---------- Dataset records ----------

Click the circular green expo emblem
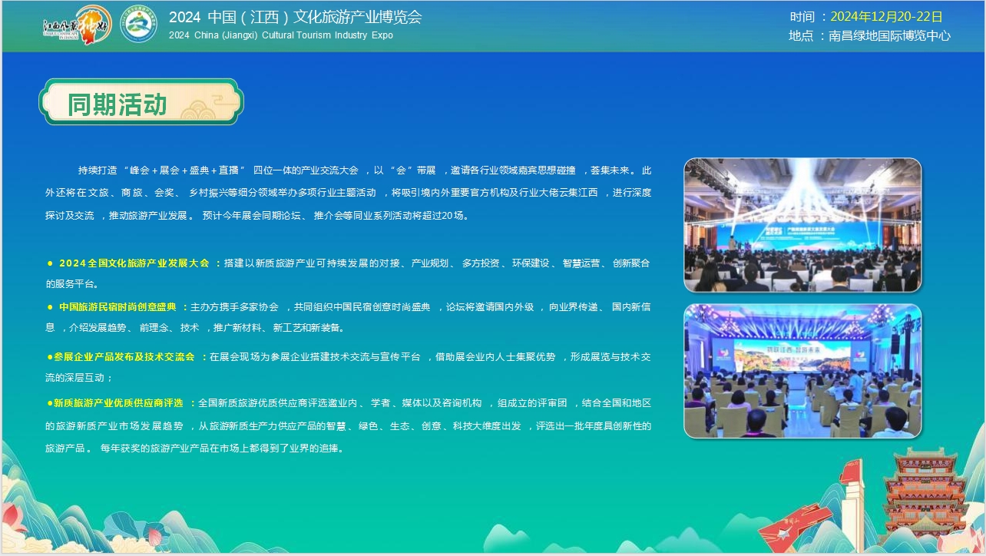This screenshot has height=556, width=986. [138, 25]
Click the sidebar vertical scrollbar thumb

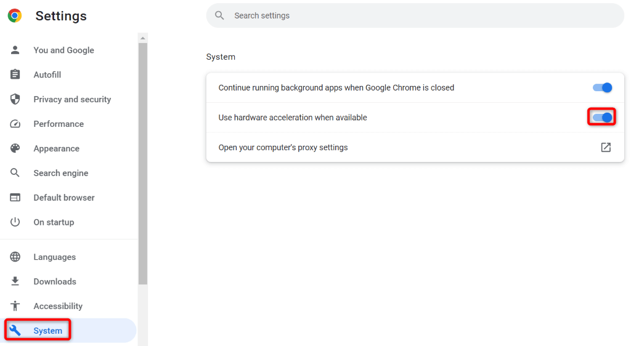[143, 160]
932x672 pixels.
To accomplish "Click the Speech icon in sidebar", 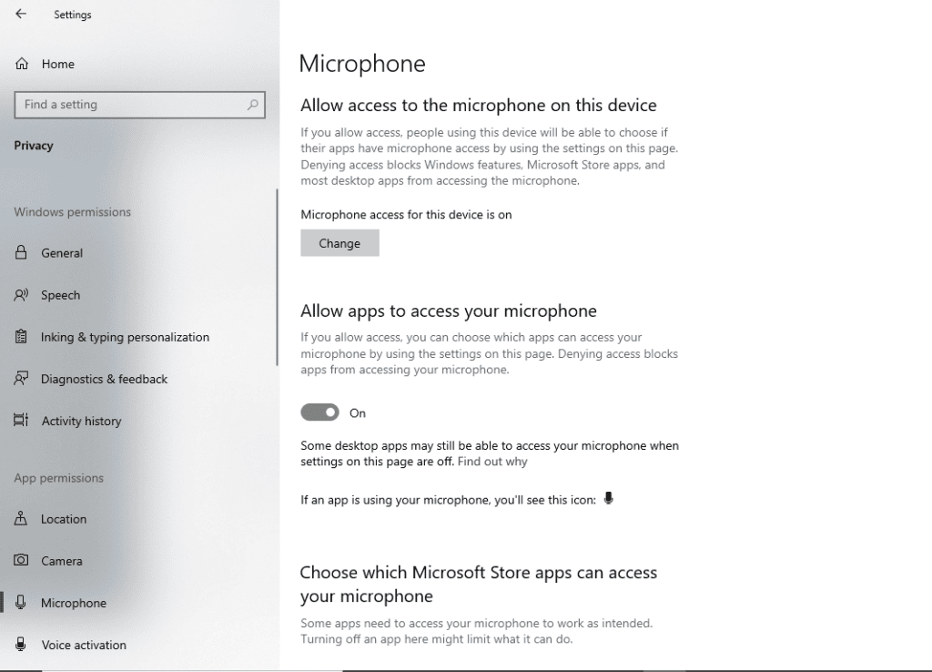I will point(22,295).
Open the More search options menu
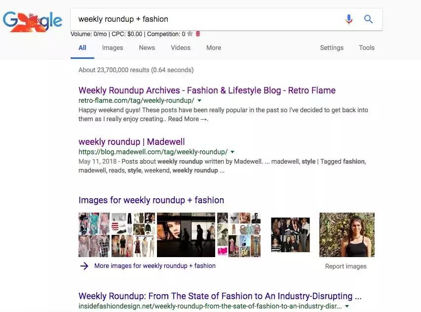The image size is (421, 312). pos(214,48)
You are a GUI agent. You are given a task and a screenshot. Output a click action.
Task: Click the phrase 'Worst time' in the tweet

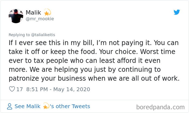(158, 52)

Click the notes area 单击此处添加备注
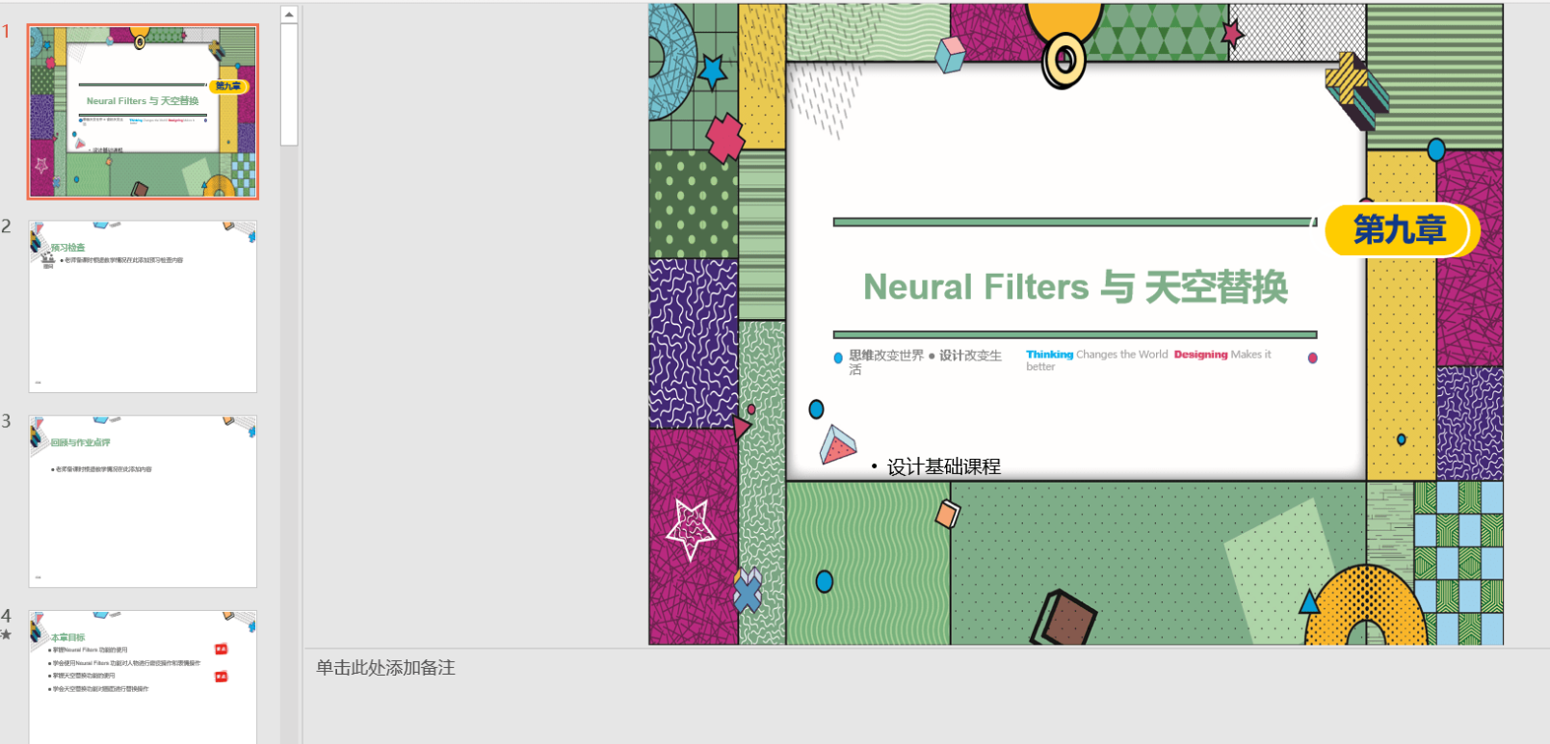[385, 668]
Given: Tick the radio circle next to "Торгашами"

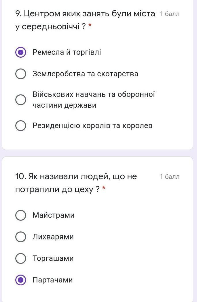Looking at the screenshot, I should (21, 258).
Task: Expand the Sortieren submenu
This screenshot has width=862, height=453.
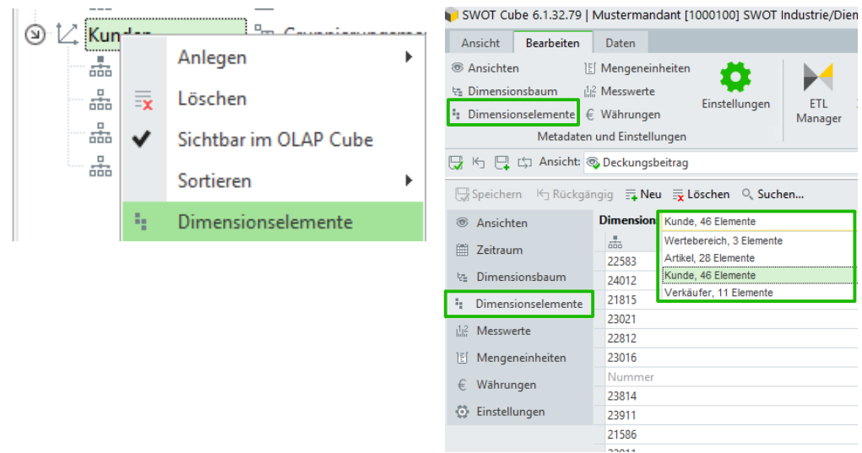Action: click(409, 181)
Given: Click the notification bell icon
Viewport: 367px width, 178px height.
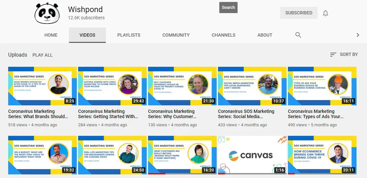Looking at the screenshot, I should coord(325,13).
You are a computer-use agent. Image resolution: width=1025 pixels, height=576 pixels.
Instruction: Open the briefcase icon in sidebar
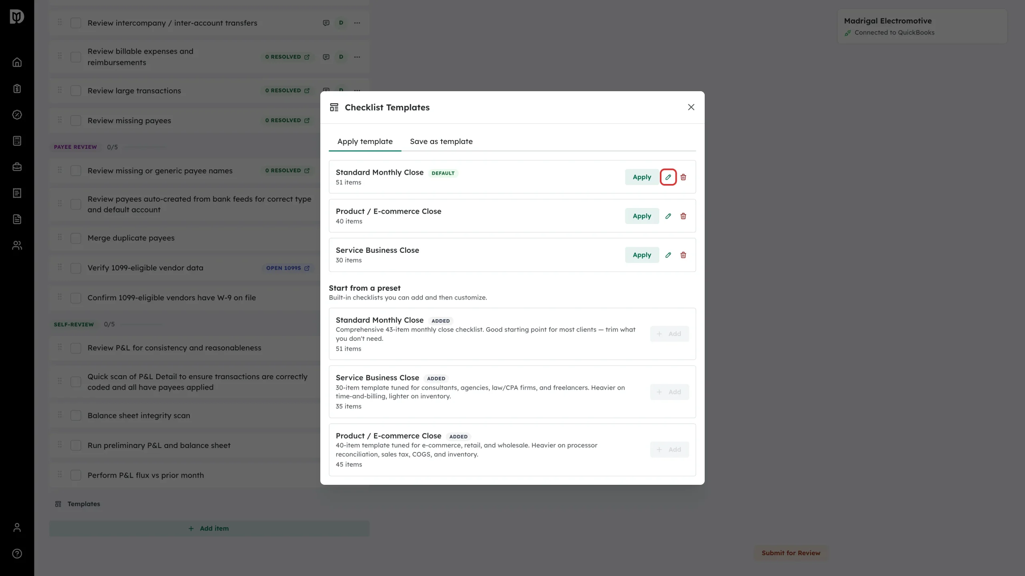pyautogui.click(x=17, y=167)
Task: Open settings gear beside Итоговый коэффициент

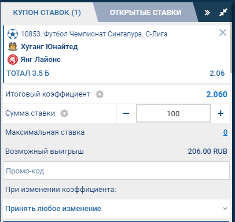Action: click(x=100, y=94)
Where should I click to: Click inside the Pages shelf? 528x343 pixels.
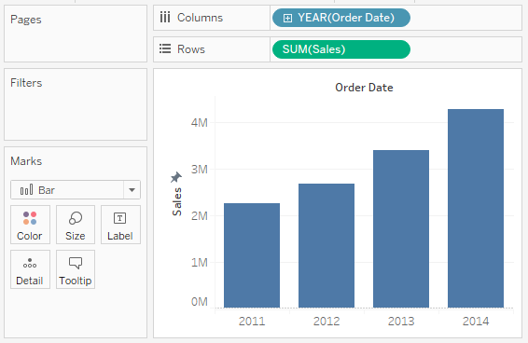pyautogui.click(x=76, y=34)
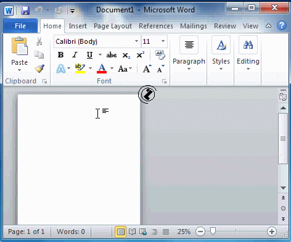Open the blue File button
This screenshot has width=291, height=242.
tap(20, 26)
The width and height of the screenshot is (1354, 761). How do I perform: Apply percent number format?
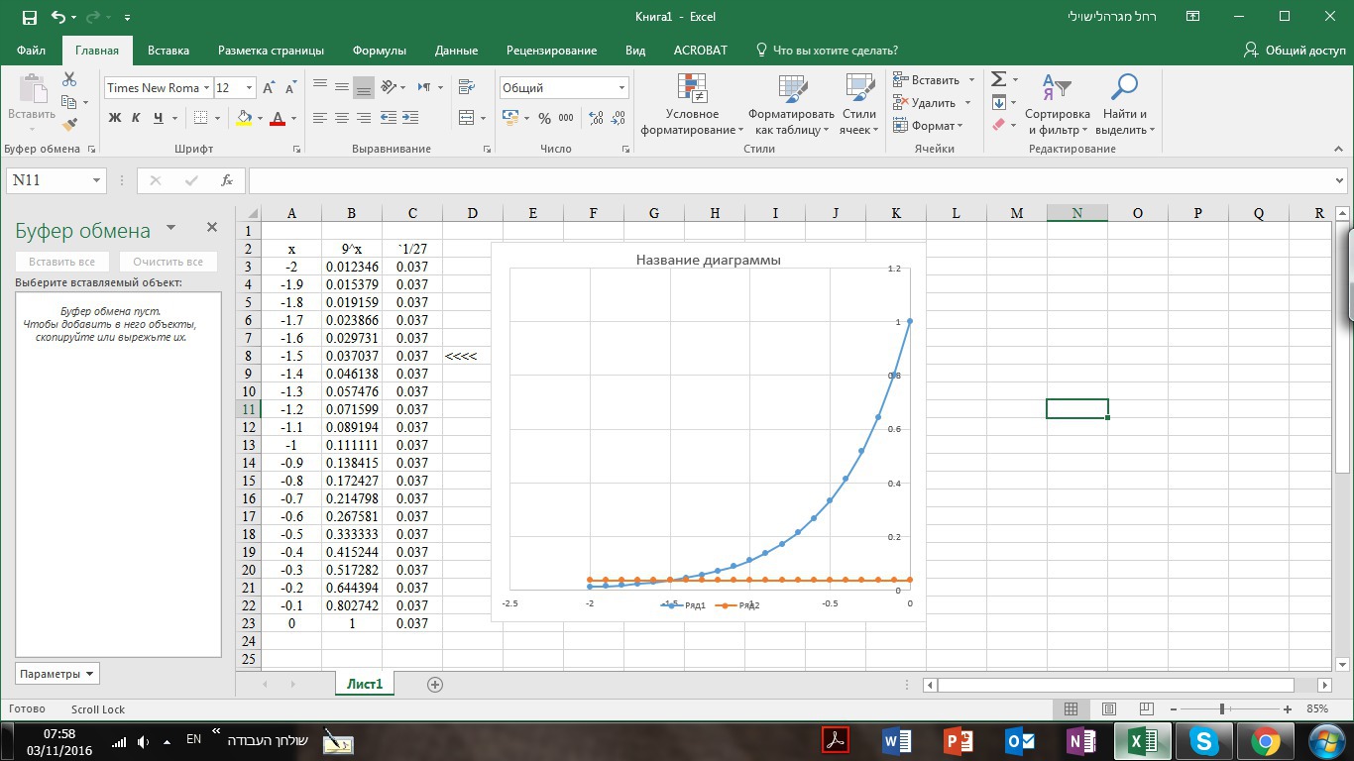point(544,118)
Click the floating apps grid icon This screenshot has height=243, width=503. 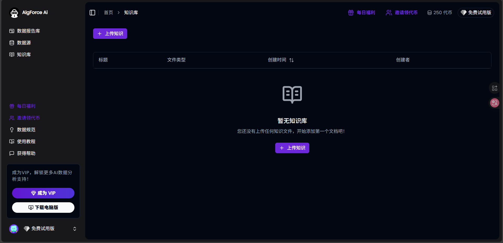[x=495, y=88]
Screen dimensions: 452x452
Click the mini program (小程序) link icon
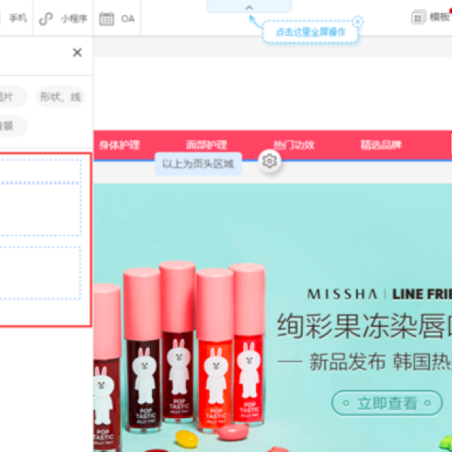point(46,18)
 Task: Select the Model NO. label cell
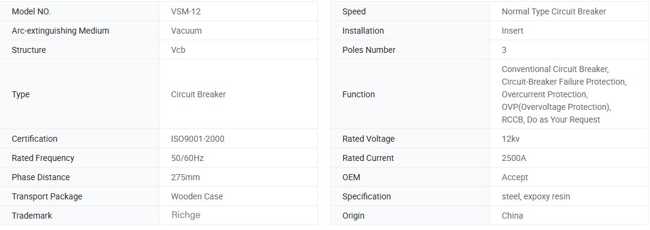click(x=79, y=11)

----------

* Task brief: Take only the lines above from the one that has "Given: Tick the" through the one that has "Given: Click the notification bell icon" and reproduce them exactly, omitting any pictures.

* Exercise solution:
Given: Tick the radio circle next to "Торгашами"

Looking at the screenshot, I should (21, 258).
Task: Expand the Sortieren submenu
This screenshot has width=862, height=453.
Action: click(409, 181)
Given: Click the notification bell icon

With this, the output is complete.